第15話 「闇の戦い」(後編)
剣に宿った巨大な闇が、分厚い鋼鉄の扉を粉砕する。破壊された門の中から、濃密な闇の煙が吹き付けた。
クレシェイドは、急激に意識を奪われる感覚に陥り、地面に片膝をついていた。しかし、闇の霧がその身を掠めると、鎧の内側の闇の精霊達が活発になり、彼は再び立ち上がった。
人々が集まってくる。そして、町中を覆い隠す闇の霧を見て、呆然と息を呑んでいた。
クレシェイドは立ち上がり、人々を振り返った。
「これは、呪いの霧だ。
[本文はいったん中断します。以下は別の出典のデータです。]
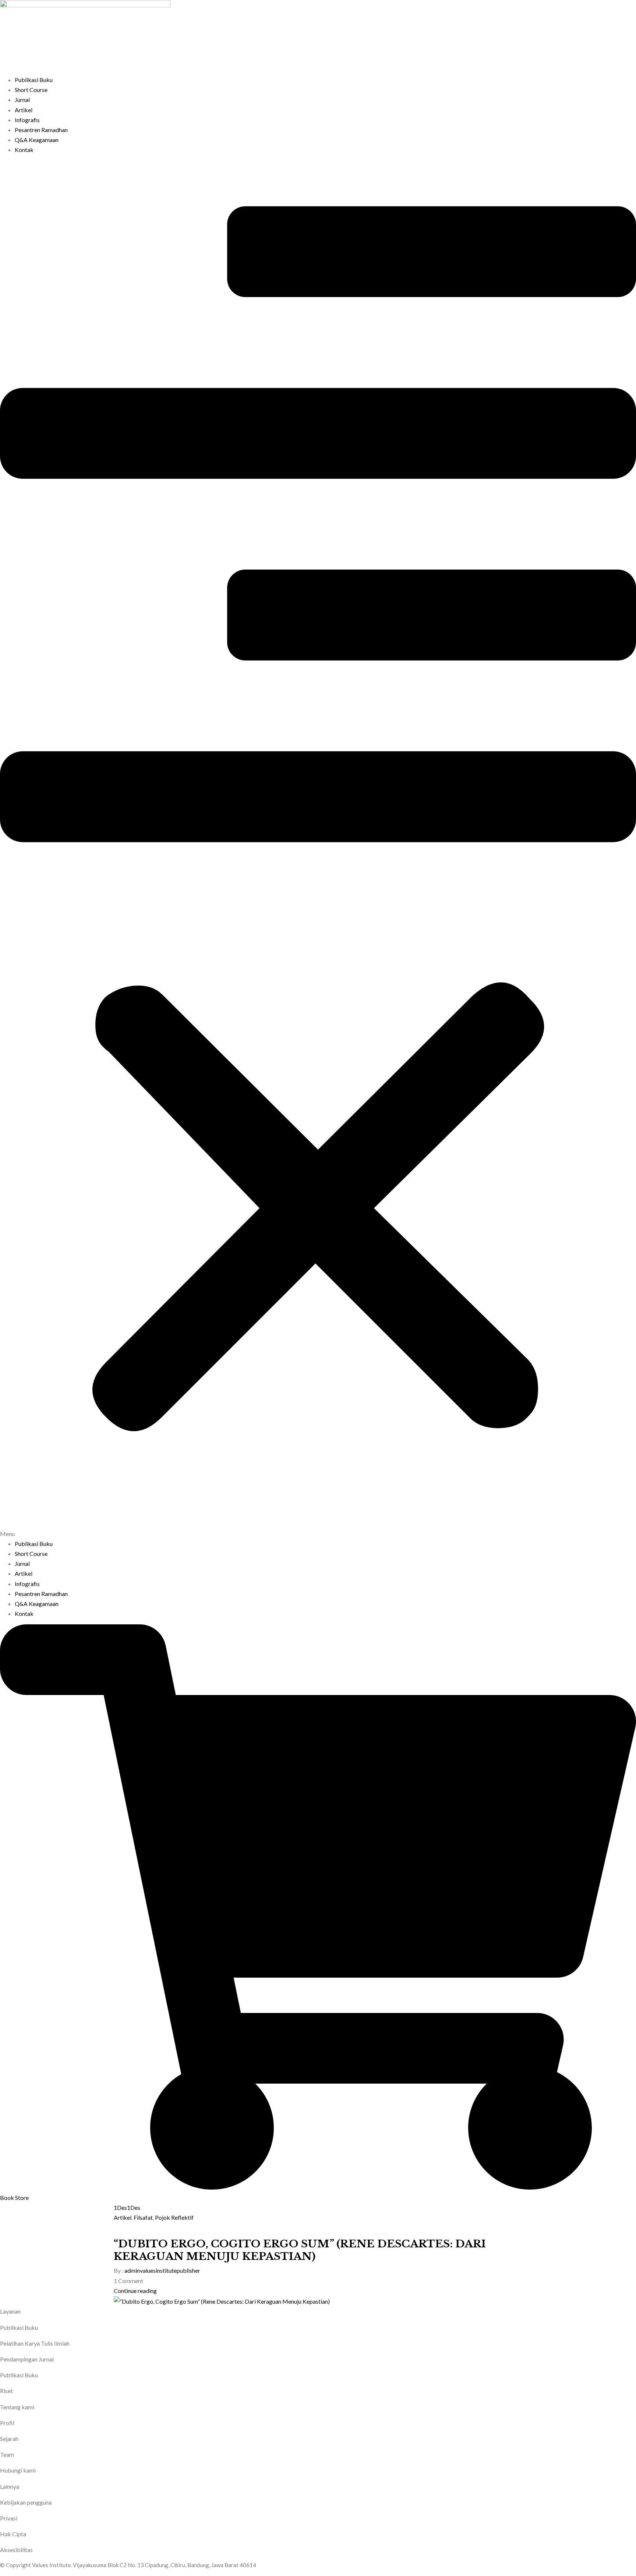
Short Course (31, 89)
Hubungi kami (18, 2470)
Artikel (23, 109)
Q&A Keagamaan (37, 139)
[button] (318, 850)
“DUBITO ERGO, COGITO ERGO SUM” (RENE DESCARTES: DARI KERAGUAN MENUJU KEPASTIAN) (300, 2250)
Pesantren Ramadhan (41, 129)
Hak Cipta (13, 2533)
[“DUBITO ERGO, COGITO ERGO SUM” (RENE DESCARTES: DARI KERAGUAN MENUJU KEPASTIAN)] (222, 2300)
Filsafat (143, 2217)
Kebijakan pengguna (26, 2502)
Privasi (8, 2518)
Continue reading (135, 2290)
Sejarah (9, 2438)
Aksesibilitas (16, 2549)
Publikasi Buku (34, 79)
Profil (7, 2422)
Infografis (27, 119)
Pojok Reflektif (174, 2217)
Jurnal (22, 99)
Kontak (24, 149)
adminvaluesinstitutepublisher (162, 2270)
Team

見ての通り、全てを閉ざしてしまっている」
人々は双眸を凝らして先の様子を伺っていたが、やがて、途方に暮れたように嘆きを漏らした。
「神官の力ならば、闇を払えるのではないか?」
誰かが言い、人々は次々に賛同した。
それはどうだろうか。だが、かつてのエレギオン神父の例もある。神官達が並んで歩み出てきたので、クレシェイドは脇へと退き、成り行きを見守った。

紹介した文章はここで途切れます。